### Task description
From the first line to the last, reproduce the records exactly as they appear below.
※ ※ ※
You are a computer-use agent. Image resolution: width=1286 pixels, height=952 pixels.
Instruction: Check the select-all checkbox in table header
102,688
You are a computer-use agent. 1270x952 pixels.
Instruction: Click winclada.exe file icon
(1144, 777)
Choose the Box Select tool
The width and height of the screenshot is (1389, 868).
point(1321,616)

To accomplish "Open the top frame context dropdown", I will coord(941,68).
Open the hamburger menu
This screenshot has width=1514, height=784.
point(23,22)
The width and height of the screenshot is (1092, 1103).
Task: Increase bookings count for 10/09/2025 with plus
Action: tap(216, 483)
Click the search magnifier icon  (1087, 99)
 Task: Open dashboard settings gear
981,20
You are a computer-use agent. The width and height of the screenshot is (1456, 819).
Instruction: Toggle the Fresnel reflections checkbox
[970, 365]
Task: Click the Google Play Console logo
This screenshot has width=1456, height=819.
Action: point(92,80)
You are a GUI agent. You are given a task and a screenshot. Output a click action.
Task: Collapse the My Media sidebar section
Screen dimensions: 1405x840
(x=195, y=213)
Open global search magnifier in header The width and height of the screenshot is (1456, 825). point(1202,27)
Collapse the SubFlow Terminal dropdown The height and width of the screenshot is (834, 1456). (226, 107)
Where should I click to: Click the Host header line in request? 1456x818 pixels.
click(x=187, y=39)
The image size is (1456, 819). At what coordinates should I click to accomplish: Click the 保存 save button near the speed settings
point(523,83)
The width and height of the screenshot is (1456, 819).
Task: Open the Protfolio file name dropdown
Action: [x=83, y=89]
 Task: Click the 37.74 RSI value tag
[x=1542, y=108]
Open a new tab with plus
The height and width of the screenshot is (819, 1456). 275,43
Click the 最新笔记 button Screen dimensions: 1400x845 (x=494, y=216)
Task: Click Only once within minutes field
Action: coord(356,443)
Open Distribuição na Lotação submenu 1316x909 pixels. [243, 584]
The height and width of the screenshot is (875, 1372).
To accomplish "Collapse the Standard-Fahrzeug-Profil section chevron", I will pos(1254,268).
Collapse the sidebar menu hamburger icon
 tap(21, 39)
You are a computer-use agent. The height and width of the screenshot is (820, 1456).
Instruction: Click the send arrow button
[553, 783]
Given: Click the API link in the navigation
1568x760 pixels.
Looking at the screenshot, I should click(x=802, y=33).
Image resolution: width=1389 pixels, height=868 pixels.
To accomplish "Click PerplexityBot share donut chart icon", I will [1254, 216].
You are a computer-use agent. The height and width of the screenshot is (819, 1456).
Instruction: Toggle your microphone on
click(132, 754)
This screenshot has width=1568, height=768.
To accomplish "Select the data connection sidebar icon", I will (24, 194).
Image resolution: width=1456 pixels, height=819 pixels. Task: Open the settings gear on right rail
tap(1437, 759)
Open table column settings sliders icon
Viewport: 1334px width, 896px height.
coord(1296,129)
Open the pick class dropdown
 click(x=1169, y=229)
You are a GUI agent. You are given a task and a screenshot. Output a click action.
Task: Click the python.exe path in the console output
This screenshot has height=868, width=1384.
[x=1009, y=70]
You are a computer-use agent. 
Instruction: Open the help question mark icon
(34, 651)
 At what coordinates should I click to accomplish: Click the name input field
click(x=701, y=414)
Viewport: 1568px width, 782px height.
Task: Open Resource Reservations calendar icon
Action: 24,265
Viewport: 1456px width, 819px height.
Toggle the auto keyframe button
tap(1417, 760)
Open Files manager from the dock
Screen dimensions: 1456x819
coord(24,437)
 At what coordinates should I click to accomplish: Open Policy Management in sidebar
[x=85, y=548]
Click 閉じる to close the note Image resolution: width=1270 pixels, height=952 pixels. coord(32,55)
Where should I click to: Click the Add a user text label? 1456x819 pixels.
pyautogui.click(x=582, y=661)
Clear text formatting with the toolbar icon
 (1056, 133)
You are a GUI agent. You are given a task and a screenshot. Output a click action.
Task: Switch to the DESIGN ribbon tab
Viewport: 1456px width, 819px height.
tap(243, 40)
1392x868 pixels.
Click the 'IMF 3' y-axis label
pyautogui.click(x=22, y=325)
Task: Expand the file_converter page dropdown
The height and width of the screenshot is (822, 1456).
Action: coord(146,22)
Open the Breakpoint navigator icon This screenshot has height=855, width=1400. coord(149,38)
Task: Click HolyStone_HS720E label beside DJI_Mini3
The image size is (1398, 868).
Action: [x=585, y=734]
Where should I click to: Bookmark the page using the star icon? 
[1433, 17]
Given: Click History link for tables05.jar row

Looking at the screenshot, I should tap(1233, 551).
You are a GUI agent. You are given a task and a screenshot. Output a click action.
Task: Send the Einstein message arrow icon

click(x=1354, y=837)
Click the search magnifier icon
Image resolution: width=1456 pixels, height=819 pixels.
※ ※ ※
### Result of this exercise
You are a computer-use agent. Image resolution: width=1286 pixels, height=952 pixels.
Instruction: Check the select-all checkbox in table header
102,688
You are a computer-use agent. 1270x952 pixels.
Instruction: Click winclada.exe file icon
(1144, 777)
Choose the Box Select tool
The width and height of the screenshot is (1389, 868).
point(1321,616)

To accomplish "Open the top frame context dropdown", I will coord(941,68).
Open the hamburger menu
This screenshot has width=1514, height=784.
point(23,22)
The width and height of the screenshot is (1092, 1103).
Task: Increase bookings count for 10/09/2025 with plus
Action: tap(216, 483)
Click the search magnifier icon  (1087, 99)
 Task: Open dashboard settings gear
981,20
You are a computer-use agent. The width and height of the screenshot is (1456, 819).
Instruction: Toggle the Fresnel reflections checkbox
[970, 365]
Task: Click the Google Play Console logo
This screenshot has width=1456, height=819.
Action: point(92,80)
You are a GUI agent. You are given a task and a screenshot. Output a click action.
Task: Collapse the My Media sidebar section
Screen dimensions: 1405x840
(x=195, y=213)
Open global search magnifier in header The width and height of the screenshot is (1456, 825). point(1202,27)
Collapse the SubFlow Terminal dropdown The height and width of the screenshot is (834, 1456). (226, 107)
Where should I click to: Click the Host header line in request? 1456x818 pixels.
click(x=187, y=39)
The image size is (1456, 819). At what coordinates should I click to accomplish: Click the 保存 save button near the speed settings
point(523,83)
The width and height of the screenshot is (1456, 819).
Task: Open the Protfolio file name dropdown
Action: [x=83, y=89]
 Task: Click the 37.74 RSI value tag
[x=1542, y=108]
Open a new tab with plus
The height and width of the screenshot is (819, 1456). 275,43
Click the 最新笔记 button Screen dimensions: 1400x845 (x=494, y=216)
Task: Click Only once within minutes field
Action: coord(356,443)
Open Distribuição na Lotação submenu 1316x909 pixels. [243, 584]
The height and width of the screenshot is (875, 1372).
To accomplish "Collapse the Standard-Fahrzeug-Profil section chevron", I will pos(1254,268).
Collapse the sidebar menu hamburger icon
 tap(21, 39)
You are a computer-use agent. The height and width of the screenshot is (820, 1456).
Instruction: Click the send arrow button
[553, 783]
Given: Click the API link in the navigation
1568x760 pixels.
Looking at the screenshot, I should click(x=802, y=33).
Image resolution: width=1389 pixels, height=868 pixels.
To accomplish "Click PerplexityBot share donut chart icon", I will [1254, 216].
You are a computer-use agent. The height and width of the screenshot is (819, 1456).
Instruction: Toggle your microphone on
click(132, 754)
This screenshot has width=1568, height=768.
To accomplish "Select the data connection sidebar icon", I will (24, 194).
Image resolution: width=1456 pixels, height=819 pixels. Task: Open the settings gear on right rail
tap(1437, 759)
Open table column settings sliders icon
Viewport: 1334px width, 896px height.
coord(1296,129)
Open the pick class dropdown
 click(x=1169, y=229)
You are a GUI agent. You are given a task and a screenshot. Output a click action.
Task: Click the python.exe path in the console output
This screenshot has height=868, width=1384.
[x=1009, y=70]
You are a computer-use agent. 
Instruction: Open the help question mark icon
(34, 651)
 At what coordinates should I click to accomplish: Click the name input field
click(x=701, y=414)
Viewport: 1568px width, 782px height.
Task: Open Resource Reservations calendar icon
Action: 24,265
Viewport: 1456px width, 819px height.
Toggle the auto keyframe button
tap(1417, 760)
Open Files manager from the dock
Screen dimensions: 1456x819
coord(24,437)
 At what coordinates should I click to accomplish: Open Policy Management in sidebar
[x=85, y=548]
Click 閉じる to close the note Image resolution: width=1270 pixels, height=952 pixels. coord(32,55)
Where should I click to: Click the Add a user text label? 1456x819 pixels.
pyautogui.click(x=582, y=661)
Clear text formatting with the toolbar icon
 (1056, 133)
You are a GUI agent. You are given a task and a screenshot. Output a click action.
Task: Switch to the DESIGN ribbon tab
Viewport: 1456px width, 819px height.
tap(243, 40)
1392x868 pixels.
Click the 'IMF 3' y-axis label
pyautogui.click(x=22, y=325)
Task: Expand the file_converter page dropdown
The height and width of the screenshot is (822, 1456).
Action: coord(146,22)
Open the Breakpoint navigator icon This screenshot has height=855, width=1400. coord(149,38)
Task: Click HolyStone_HS720E label beside DJI_Mini3
The image size is (1398, 868).
Action: [x=585, y=734]
Where should I click to: Bookmark the page using the star icon? 
[1433, 17]
Given: Click History link for tables05.jar row

Looking at the screenshot, I should tap(1233, 551).
You are a GUI agent. You are given a task and a screenshot. Output a click action.
Task: Send the Einstein message arrow icon

click(x=1354, y=837)
Click the search magnifier icon
Image resolution: width=1456 pixels, height=819 pixels.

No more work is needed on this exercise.